*** Exercise materials
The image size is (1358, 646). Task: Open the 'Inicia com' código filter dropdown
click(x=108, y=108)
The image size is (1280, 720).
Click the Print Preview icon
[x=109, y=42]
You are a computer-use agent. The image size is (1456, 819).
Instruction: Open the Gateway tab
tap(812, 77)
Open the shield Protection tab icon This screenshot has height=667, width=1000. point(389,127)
******
The entries above should be repeated exactly, every one of them.

The image size is (1358, 646). Task: Open the 'Inicia com' código filter dropdown
click(x=108, y=108)
The image size is (1280, 720).
Click the Print Preview icon
[x=109, y=42]
You are a computer-use agent. The image size is (1456, 819).
Instruction: Open the Gateway tab
tap(812, 77)
Open the shield Protection tab icon This screenshot has height=667, width=1000. point(389,127)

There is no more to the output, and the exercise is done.